L’AC parrocchiale di Bareggio ha raccolto, come ogni anno, l’invito dell’AC diocesana e nel gennaio 2026 si è ritrovata più volte per invocare la pace. Ha partecipato alla Santa Messa del 1° gennaio, Giornata Mondiale della Pace, condividendo questo momento con le altre associazioni del territorio. Ha inoltre vissuto momenti di preghiera attraverso il sussidio proposto dalla Zona IV: un incontro online, uno in presenza e uno al termine di una Messa feriale, coinvolgendo anche altri fedeli.
Ciascuno, poi, nell’intimità della propria casa, si è impegnato a essere “artigiano di pace”, attraverso la preghiera e scelte quotidiane coerenti.
Un gesto concreto di solidarietà
Nei giorni della Festa della Santa Famiglia, il 24 e il 25 gennaio, la comunità ha sostenuto l’Associazione “INSIEME per SARAJEVO”, che da anni aiuta anziani soli nel paese di Vareš, in Bosnia-Erzegovina, progetto cui collabora anche l’AC nazionale.
Per raccogliere fondi, i soci dell’AC di Bareggio hanno proposto una colazione con caffè e la vendita di dolci tipici e torte.

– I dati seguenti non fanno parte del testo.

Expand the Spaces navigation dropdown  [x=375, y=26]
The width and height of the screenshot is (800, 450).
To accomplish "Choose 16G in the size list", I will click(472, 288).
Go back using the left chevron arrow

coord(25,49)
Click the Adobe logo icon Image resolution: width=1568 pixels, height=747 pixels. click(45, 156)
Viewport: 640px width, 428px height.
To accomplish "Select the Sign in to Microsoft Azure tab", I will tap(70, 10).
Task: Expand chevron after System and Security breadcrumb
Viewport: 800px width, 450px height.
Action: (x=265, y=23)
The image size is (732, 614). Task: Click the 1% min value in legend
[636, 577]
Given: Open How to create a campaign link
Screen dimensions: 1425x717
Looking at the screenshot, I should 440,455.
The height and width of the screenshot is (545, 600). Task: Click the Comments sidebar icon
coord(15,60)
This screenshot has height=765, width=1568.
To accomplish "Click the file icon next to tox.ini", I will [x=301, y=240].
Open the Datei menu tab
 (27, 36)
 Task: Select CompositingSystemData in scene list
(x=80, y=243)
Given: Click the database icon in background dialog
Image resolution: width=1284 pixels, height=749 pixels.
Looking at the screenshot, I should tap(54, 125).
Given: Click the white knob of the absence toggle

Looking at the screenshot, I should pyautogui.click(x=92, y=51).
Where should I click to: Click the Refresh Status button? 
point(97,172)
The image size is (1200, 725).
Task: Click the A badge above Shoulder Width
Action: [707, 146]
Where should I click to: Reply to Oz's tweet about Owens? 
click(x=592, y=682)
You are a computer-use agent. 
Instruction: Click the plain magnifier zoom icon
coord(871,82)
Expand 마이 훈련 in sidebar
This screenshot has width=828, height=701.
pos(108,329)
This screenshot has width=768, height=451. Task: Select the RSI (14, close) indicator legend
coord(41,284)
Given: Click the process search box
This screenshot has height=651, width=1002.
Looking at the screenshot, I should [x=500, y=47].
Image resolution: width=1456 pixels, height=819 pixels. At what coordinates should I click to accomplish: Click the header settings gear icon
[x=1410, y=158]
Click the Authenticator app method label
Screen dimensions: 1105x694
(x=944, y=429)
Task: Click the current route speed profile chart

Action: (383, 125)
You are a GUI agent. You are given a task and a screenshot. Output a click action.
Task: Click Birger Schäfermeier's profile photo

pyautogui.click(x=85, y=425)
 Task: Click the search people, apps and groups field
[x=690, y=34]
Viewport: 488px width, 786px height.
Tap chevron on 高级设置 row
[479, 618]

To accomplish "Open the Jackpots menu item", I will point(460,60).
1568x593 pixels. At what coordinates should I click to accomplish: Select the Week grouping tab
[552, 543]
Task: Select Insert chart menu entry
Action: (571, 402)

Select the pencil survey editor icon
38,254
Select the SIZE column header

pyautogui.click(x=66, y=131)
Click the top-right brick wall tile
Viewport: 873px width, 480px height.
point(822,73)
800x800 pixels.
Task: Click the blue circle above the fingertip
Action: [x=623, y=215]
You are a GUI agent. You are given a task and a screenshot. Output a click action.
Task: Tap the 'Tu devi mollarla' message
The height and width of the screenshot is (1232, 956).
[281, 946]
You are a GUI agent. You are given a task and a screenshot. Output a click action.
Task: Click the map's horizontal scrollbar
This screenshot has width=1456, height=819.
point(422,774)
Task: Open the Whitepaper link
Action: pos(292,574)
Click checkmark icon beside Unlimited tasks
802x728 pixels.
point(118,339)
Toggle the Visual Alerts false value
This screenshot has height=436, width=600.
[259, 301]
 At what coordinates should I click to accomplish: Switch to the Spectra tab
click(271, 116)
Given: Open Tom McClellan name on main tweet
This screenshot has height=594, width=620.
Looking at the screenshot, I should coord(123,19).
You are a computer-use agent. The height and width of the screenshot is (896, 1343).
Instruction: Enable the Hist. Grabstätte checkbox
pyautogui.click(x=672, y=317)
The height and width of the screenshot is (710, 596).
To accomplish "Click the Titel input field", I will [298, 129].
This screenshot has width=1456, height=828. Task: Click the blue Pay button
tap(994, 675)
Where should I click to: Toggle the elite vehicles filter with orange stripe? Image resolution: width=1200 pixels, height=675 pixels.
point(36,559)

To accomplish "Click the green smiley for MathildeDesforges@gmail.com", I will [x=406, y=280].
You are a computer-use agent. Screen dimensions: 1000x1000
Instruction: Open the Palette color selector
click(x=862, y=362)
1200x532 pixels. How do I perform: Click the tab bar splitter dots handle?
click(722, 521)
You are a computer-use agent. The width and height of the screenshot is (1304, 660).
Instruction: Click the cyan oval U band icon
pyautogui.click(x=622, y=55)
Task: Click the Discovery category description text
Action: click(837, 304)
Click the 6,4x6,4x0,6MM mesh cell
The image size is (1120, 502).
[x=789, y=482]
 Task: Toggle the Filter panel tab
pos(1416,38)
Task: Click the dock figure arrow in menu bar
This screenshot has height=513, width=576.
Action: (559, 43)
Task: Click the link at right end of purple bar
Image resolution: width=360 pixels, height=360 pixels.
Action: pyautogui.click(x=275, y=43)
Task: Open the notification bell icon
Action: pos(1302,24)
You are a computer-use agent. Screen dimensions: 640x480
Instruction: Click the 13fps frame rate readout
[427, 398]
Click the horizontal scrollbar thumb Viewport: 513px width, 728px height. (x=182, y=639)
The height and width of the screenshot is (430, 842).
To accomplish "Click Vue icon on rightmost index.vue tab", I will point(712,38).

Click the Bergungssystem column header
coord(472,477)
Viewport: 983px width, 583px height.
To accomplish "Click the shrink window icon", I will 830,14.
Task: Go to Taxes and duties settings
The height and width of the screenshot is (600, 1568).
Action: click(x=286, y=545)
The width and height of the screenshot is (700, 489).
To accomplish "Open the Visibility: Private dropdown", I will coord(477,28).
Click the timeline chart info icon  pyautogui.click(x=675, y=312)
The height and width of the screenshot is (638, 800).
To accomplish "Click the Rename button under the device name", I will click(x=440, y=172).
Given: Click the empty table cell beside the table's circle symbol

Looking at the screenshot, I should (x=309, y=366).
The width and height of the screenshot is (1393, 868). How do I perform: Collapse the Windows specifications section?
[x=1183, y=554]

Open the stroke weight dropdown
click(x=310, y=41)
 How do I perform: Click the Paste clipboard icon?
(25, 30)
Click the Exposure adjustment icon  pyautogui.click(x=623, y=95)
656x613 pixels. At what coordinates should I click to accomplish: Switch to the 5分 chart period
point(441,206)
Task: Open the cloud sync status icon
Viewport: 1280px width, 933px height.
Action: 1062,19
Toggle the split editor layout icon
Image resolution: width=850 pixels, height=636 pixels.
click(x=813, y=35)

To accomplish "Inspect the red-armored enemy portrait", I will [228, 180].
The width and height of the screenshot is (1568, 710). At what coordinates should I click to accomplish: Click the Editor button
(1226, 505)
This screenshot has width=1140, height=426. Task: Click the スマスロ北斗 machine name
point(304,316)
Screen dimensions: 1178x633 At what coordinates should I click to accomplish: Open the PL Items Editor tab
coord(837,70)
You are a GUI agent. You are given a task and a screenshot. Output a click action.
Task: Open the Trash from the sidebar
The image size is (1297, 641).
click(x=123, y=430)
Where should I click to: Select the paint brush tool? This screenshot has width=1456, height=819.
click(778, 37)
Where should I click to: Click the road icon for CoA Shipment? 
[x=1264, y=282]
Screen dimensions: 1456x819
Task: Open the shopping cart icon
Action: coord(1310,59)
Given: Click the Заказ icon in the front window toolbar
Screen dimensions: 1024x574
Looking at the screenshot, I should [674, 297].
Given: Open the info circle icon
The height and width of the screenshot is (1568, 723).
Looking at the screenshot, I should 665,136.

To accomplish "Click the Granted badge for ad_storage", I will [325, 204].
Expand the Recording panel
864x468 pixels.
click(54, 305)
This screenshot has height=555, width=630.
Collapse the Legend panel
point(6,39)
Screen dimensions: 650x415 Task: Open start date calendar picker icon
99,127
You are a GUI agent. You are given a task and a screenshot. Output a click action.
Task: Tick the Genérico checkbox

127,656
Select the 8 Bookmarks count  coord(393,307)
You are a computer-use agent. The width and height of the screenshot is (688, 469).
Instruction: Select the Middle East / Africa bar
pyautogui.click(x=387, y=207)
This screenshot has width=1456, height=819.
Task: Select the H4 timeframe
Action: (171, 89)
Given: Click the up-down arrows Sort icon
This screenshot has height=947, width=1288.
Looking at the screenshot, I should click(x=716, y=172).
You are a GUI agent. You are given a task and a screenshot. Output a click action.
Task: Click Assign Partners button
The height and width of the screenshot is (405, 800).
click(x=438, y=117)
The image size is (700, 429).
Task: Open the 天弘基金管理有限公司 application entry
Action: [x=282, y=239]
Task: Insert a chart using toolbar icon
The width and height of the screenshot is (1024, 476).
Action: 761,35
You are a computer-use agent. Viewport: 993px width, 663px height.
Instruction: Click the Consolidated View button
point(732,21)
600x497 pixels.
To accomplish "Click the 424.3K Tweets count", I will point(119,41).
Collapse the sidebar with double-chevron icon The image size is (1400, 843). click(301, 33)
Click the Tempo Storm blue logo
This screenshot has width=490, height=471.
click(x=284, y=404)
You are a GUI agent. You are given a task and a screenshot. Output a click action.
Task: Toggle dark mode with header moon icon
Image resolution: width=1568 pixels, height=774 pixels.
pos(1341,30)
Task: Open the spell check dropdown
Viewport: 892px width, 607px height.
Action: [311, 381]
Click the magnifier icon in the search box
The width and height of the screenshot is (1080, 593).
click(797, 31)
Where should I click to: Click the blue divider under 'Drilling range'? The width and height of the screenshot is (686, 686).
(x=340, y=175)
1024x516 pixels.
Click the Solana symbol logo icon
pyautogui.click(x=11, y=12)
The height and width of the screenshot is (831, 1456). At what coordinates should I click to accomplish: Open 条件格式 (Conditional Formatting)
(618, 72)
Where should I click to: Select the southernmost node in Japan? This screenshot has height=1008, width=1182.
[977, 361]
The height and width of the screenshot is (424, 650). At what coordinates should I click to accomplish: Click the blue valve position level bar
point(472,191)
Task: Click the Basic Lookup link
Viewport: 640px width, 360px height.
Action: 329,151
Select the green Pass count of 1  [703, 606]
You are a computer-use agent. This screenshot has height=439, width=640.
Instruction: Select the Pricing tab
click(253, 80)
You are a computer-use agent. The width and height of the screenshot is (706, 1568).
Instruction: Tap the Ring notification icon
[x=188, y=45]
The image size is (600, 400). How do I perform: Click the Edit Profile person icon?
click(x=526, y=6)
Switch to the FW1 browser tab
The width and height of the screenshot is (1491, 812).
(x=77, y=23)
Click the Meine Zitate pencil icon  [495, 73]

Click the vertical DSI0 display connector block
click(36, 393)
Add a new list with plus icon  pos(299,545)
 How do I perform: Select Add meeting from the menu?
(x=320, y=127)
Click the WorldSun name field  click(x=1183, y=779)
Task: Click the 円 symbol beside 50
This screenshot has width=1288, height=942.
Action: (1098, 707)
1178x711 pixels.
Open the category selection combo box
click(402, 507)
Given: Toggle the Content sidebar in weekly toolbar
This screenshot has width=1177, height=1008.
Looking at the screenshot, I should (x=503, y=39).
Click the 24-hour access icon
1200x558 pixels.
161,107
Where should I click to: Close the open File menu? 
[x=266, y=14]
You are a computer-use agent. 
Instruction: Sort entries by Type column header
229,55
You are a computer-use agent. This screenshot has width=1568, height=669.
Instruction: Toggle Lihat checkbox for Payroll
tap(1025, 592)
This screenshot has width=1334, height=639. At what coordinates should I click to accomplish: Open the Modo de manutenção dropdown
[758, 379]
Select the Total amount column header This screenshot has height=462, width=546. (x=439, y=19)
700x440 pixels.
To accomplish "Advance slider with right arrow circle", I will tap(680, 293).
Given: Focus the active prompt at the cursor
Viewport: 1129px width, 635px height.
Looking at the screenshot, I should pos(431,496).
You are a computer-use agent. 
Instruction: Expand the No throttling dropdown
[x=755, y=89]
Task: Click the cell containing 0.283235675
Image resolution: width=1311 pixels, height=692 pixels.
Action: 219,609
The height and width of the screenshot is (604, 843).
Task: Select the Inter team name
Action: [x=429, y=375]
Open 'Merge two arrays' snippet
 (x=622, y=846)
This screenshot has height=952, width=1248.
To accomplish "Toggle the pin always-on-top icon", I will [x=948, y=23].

La risposta dei parrocchiani è stata generosa e ha permesso di contribuire concretamente a questo prezioso lavoro sociale.
È così che insieme si costruisce la pace: con piccoli gesti, grandi attenzioni e un impegno condiviso.
La serata della pace a Nerviano
Il mese si è concluso con la Serata della Pace a Nerviano, il 31 gennaio, presso la parrocchia di Santo Stefano. Un momento intenso, vissuto come Zona IV, durante il quale i soci di AC hanno pregato seguendo un calendario condiviso nei diversi decanati.
Chi insieme, chi personalmente, in comunità o in famiglia, ciascuno ha presentato al Signore le terre ferite dalla guerra e le persone costrette a fuggire dalle proprie case in cerca di rifugio.
Durante la serata si sono alternati salmi, letture, canti e la testimonianza di Paolo Sormani dell’Associazione Variopinto, realtà che da oltre trent’anni opera in Rwanda promuovendo scuole e laboratori. Paolo ha ricordato le ferite ancora vive del genocidio, raccontando come un territorio piccolo, ricco di minerali preziosi, sia stato devastato da una guerra fratricida. Ha parlato di famiglie divise, di donne che oggi reggono la vita sociale con forza e dignità, e del lavoro paziente di volontari e associazioni nel costruire un futuro di pace.
La terra grida giustizia, pace, umanità per tanti fratelli e sorelle costretti a vivere in condizioni inaccettabili. Come ha ricordato Papa Leone XIV, siamo chiamati a essere garanti di una “pace disarmata e disarmante”, che nasce dal cuore, guida le scelte e orienta i passi.
Durante la preghiera, a ciascuno è stato chiesto di scrivere su un foglietto un impegno personale per gettare ponti di pace nella quotidianità. I post-it, deposti ai piedi dell’altare, hanno formato la parola PACE: un segno semplice e potente.
Una serata lontana dagli schermi e dalle abitudini, per diventare seminatori di speranza e fraternità. Abbiamo fatto nostro lo slogan dell’AC per il progetto Pace 2026, “Terra in pace”, cercando di accogliere l’altro con occhi nuovi, capaci di leggere il cuore.
La pace non è un ideale lontano.
«Dona la pace, Signore, a chi confida in Te».